[Begin]
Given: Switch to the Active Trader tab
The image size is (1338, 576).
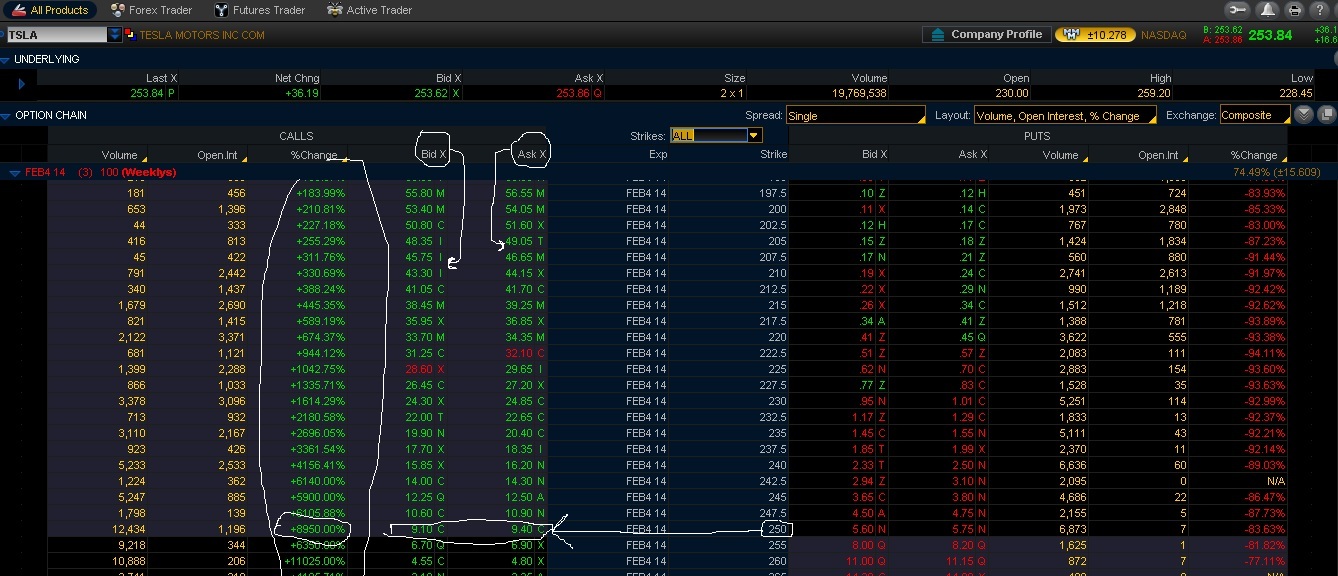Looking at the screenshot, I should (368, 10).
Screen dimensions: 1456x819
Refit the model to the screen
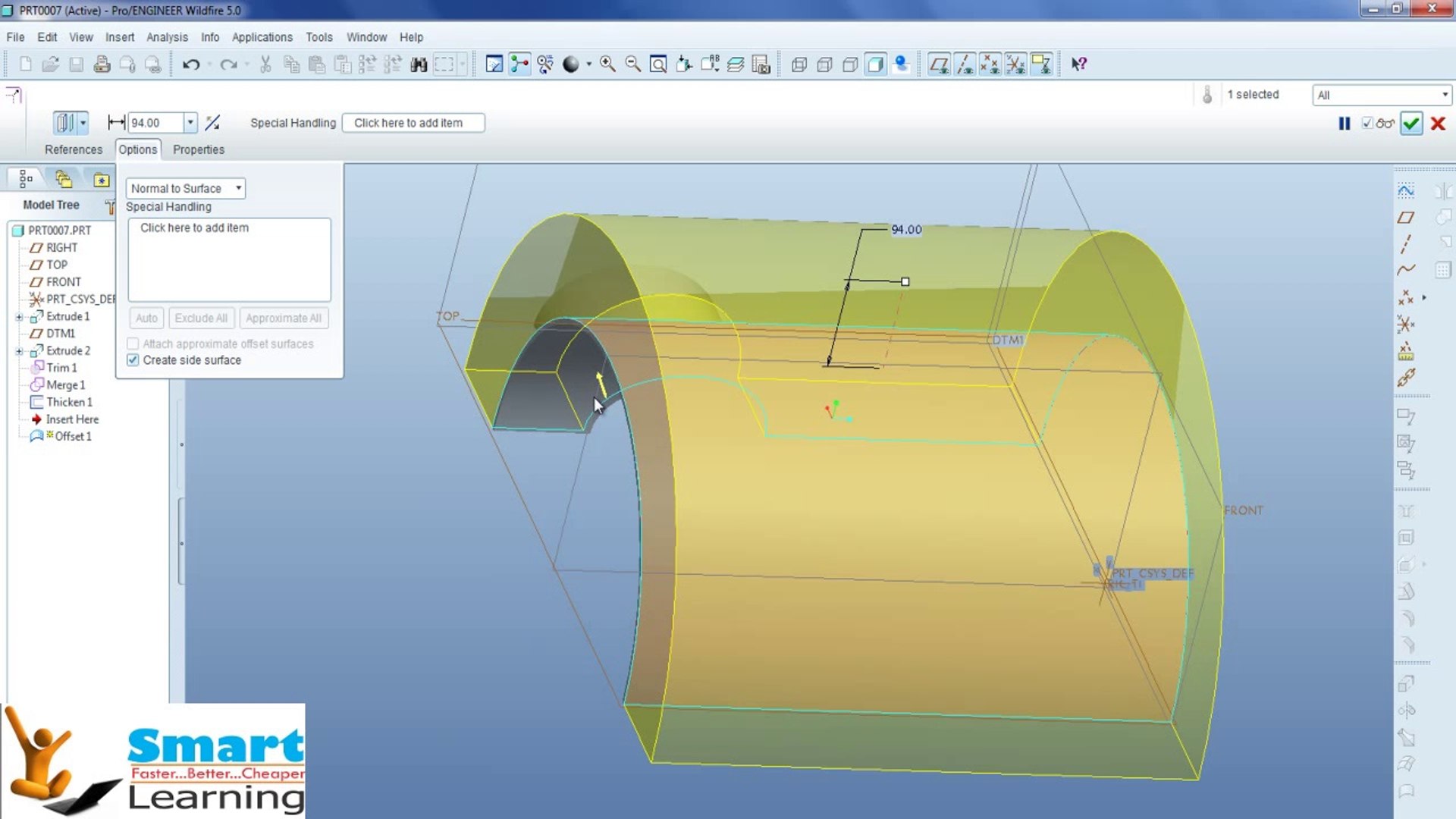point(658,64)
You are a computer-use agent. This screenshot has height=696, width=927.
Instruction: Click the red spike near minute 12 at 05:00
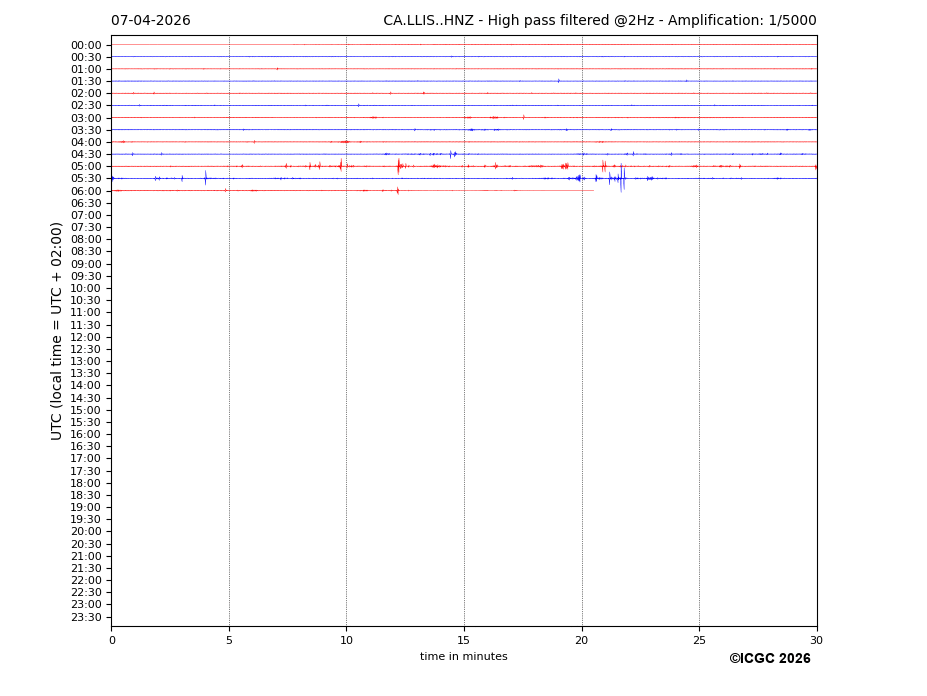click(x=398, y=166)
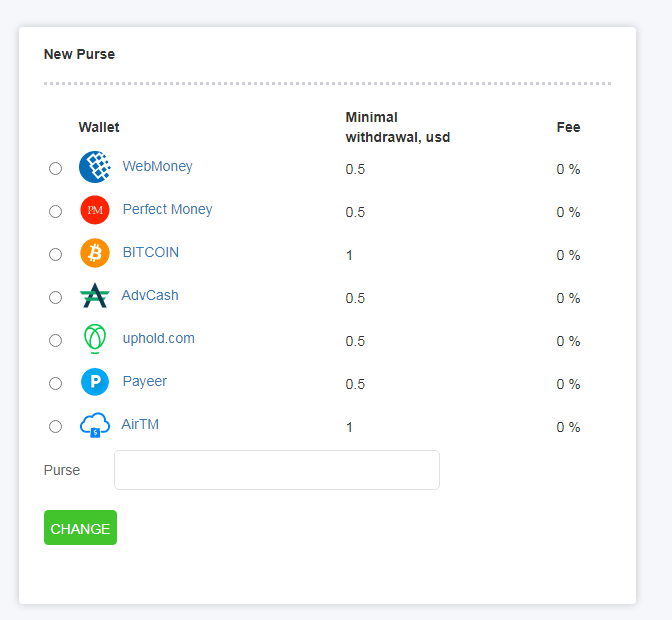Click the Perfect Money PM icon

pos(94,210)
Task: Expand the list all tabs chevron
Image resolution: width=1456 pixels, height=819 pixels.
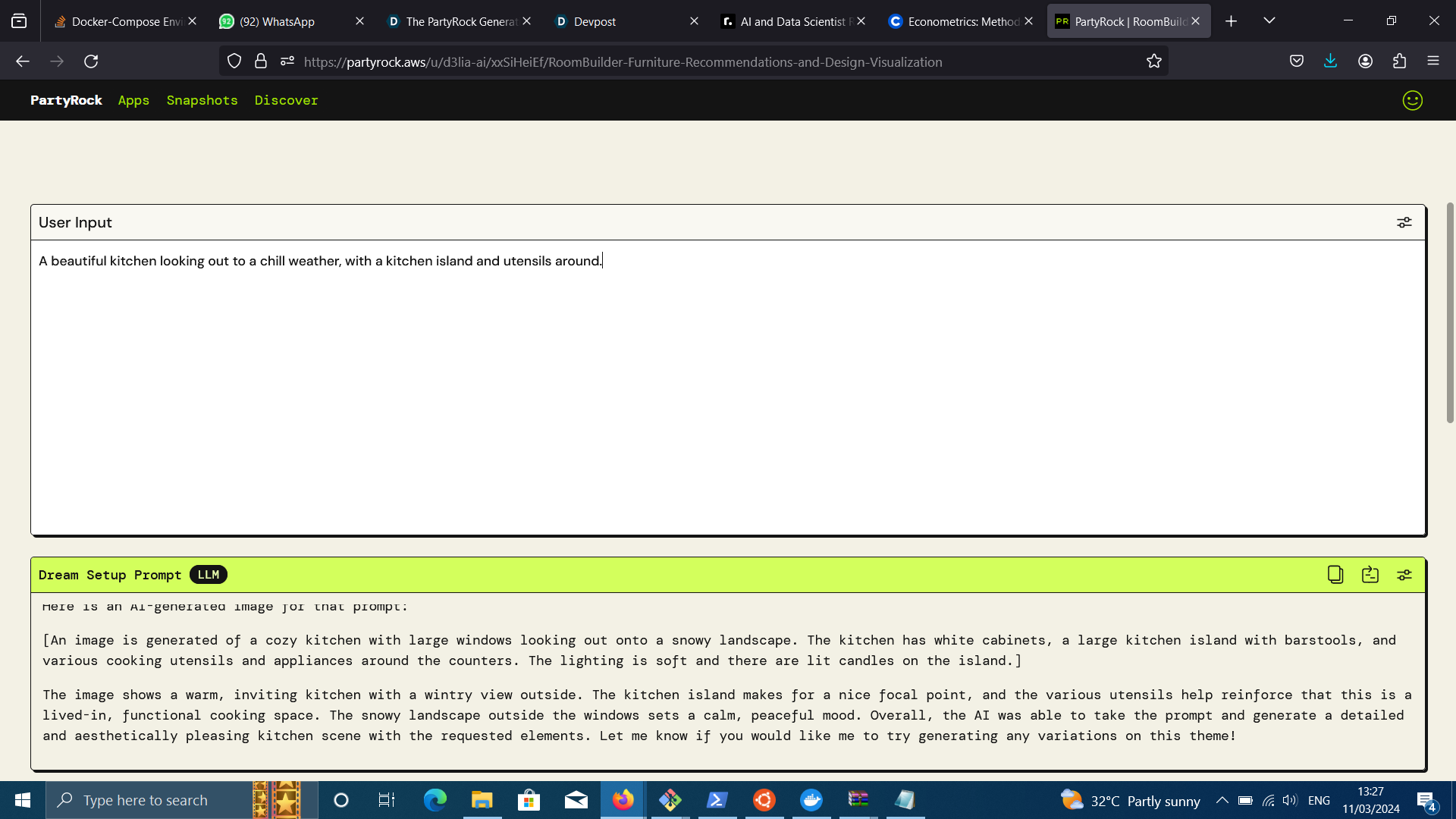Action: 1269,20
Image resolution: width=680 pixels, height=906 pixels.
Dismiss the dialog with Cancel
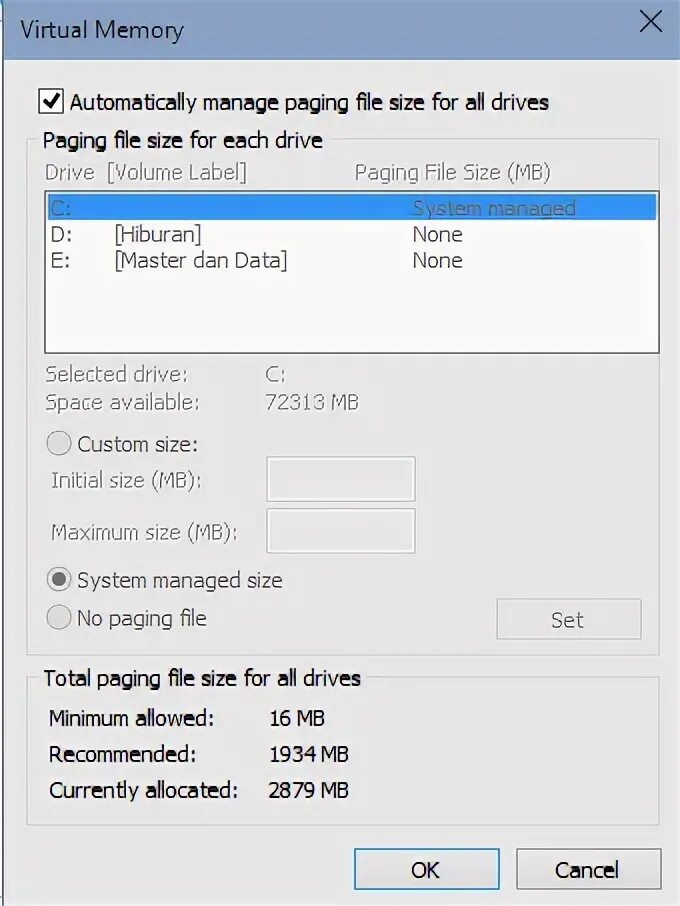(588, 869)
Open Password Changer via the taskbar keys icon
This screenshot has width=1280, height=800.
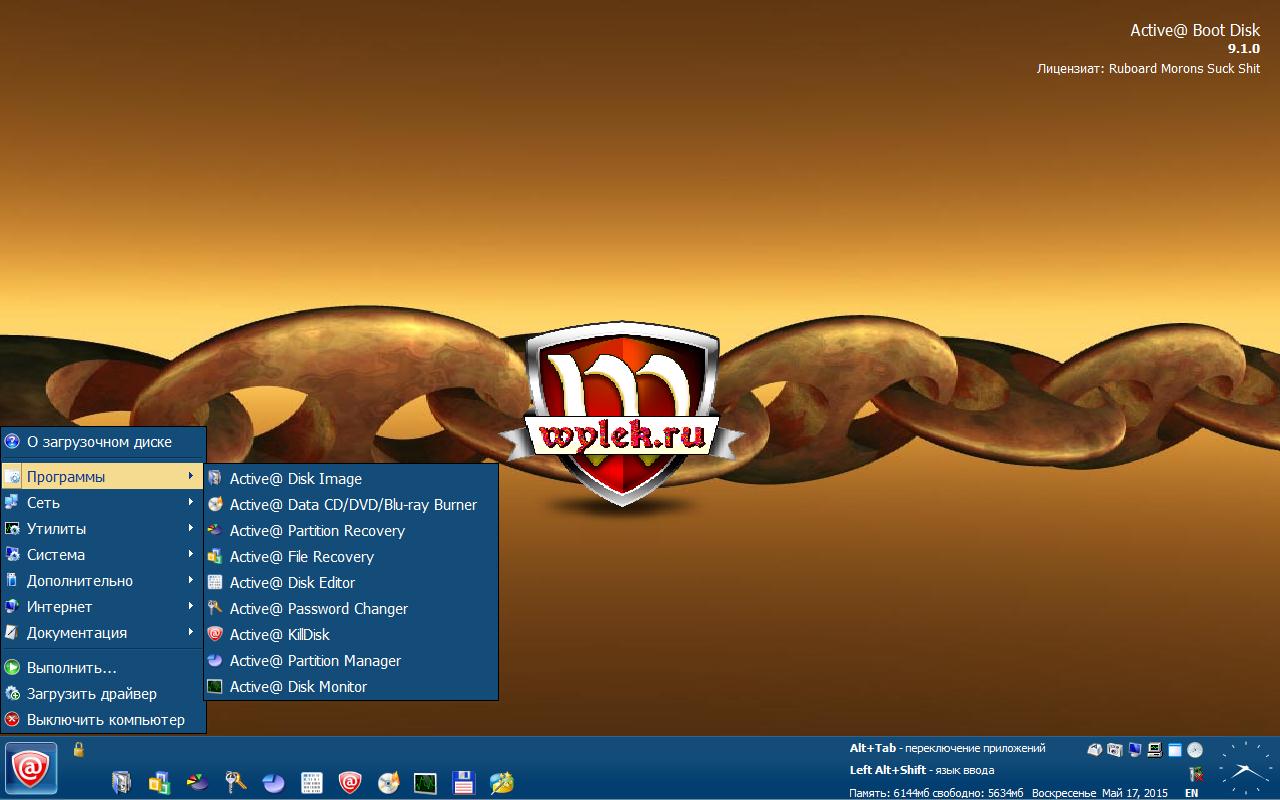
[End]
## What the exercise asks
Can you print all of the rows above exactly as they appear, leaving out the pictures?

## The result
Given: Switch to the Active Trader tab
The image size is (1338, 576).
Looking at the screenshot, I should (368, 10).
Screen dimensions: 1456x819
Refit the model to the screen
point(658,64)
You are a computer-use agent. This screenshot has height=696, width=927.
Instruction: Click the red spike near minute 12 at 05:00
click(x=398, y=166)
Click the Perfect Money PM icon

pos(94,210)
Task: Expand the list all tabs chevron
Image resolution: width=1456 pixels, height=819 pixels.
Action: 1269,20
Image resolution: width=680 pixels, height=906 pixels.
Dismiss the dialog with Cancel
(588, 869)
Open Password Changer via the taskbar keys icon
This screenshot has width=1280, height=800.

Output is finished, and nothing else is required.